年末
私は電車で通勤する。十分ほど揺られ、終点の一つ前で降り、五分ほど歩いて塾に行く。
その日は大晦日だった。
電車の中は驚くほど空いていた。一つの車両に一人二人しか乗っていない。もともと田舎の私鉄で、二両編成だから、三、四人のためだけにこの列車は動いているということになる。なんとも贅沢なお話しだ。
車窓は年の瀬の朝の陽ざしに輝いていた。なぜかいつもよりも白っぽく見えたのは、おそらく心象風景というやつなのだろう。大晦日という言葉の響きに特別感を見出した私の心が、勝手に美しさを足しているのだ。
塾に来る子どもたちは、この特別感を感じているだろうか。
『――まもなく、日和町、日和町――』
私は膝の上に抱えていたリュックを背負い直して、電車を降りた。
大晦日の空気は澄み切っていて、いつになく清々しい匂いがした。
今日が終わって新年を迎えても、明日の同じ時間にまた私はこの道を歩いて塾へ行く。子どもたちも同じだ。今年を終えて来年になっても、同じ時間に同じ場所へ行き、同じような勉強を積み重ねる。受験本番はそろそろだ。休んでいる暇などない。
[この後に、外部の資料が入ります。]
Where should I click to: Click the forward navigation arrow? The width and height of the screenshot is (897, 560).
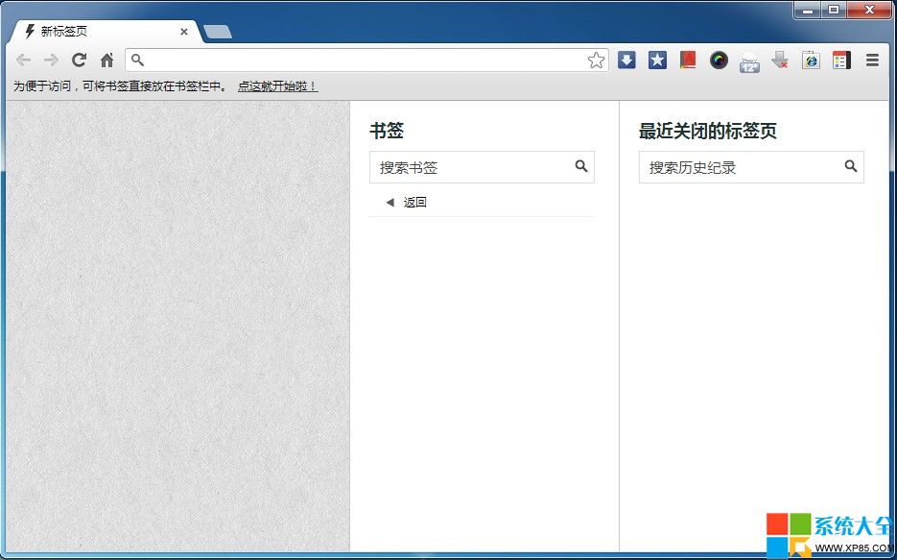(x=52, y=61)
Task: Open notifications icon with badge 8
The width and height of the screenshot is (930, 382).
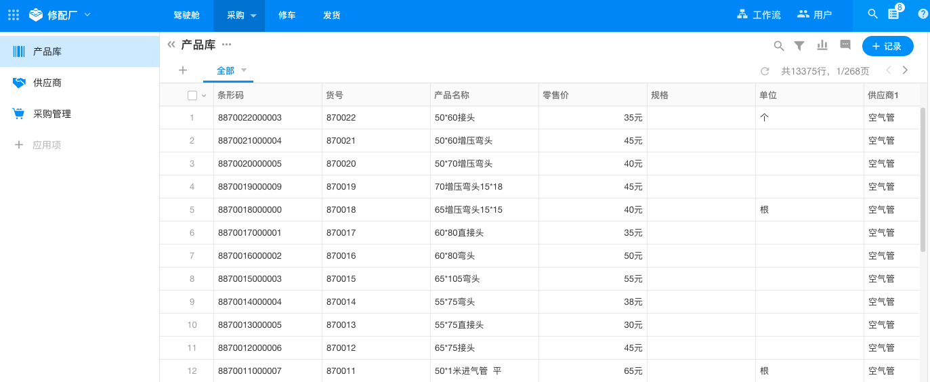Action: coord(894,14)
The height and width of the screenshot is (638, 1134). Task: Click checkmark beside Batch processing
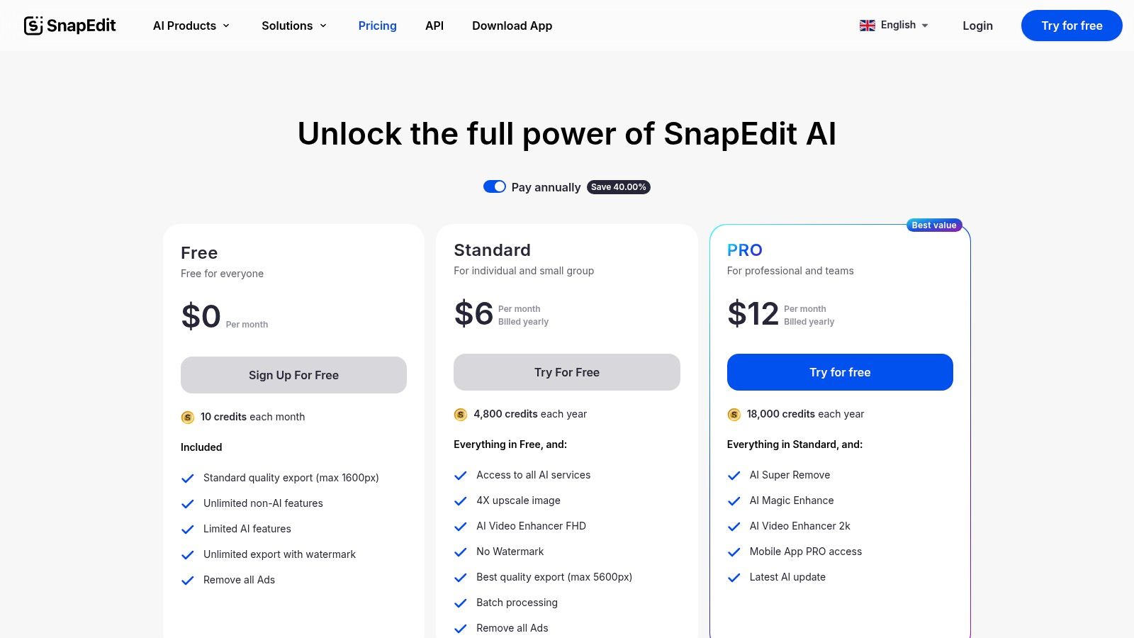[461, 603]
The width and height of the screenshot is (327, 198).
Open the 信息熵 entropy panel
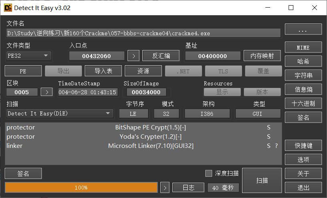[x=303, y=89]
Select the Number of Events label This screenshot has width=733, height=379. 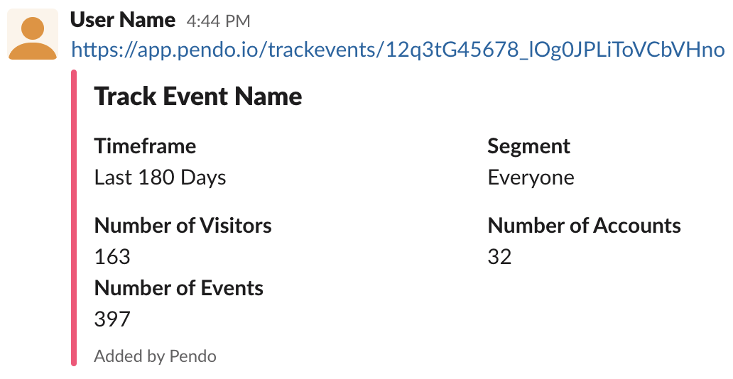178,288
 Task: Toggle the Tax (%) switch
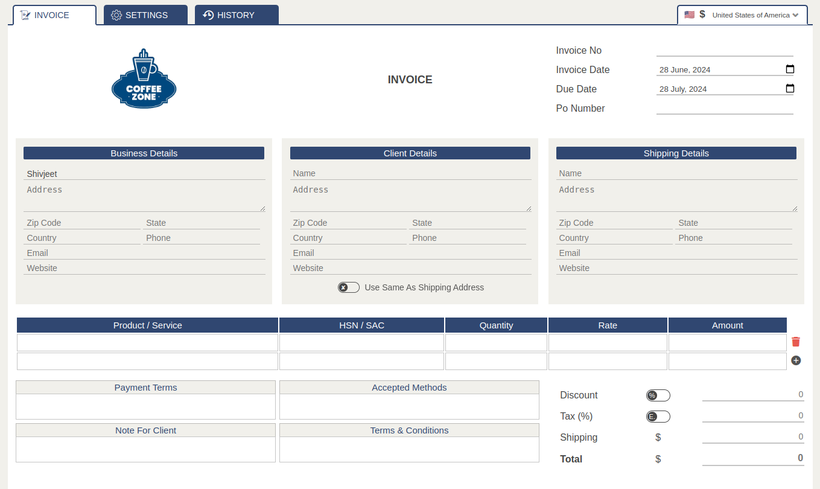pos(658,416)
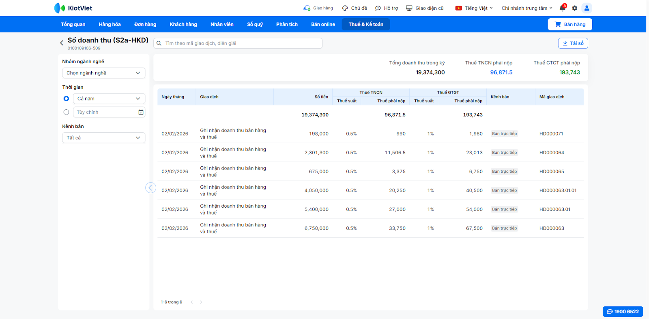649x319 pixels.
Task: Open the settings gear icon
Action: tap(574, 8)
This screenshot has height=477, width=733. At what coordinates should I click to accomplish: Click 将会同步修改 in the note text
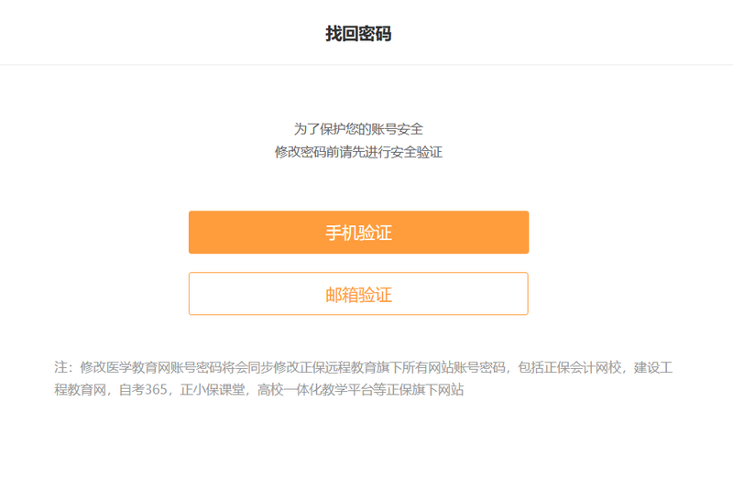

聞くところによると、親が代わりに初詣に行って、子どものために「学業」や「必勝」のお守りを買ってくるらしい。お守りは人から貰ったほうが御利益があるというから、それはそれで正しいのかもしれないけれど。
道すがらいつものようにコンビニに立寄ると、腕に痣のあるいつものおばさんがレジにいた。私はなぜか心の底からほっとした。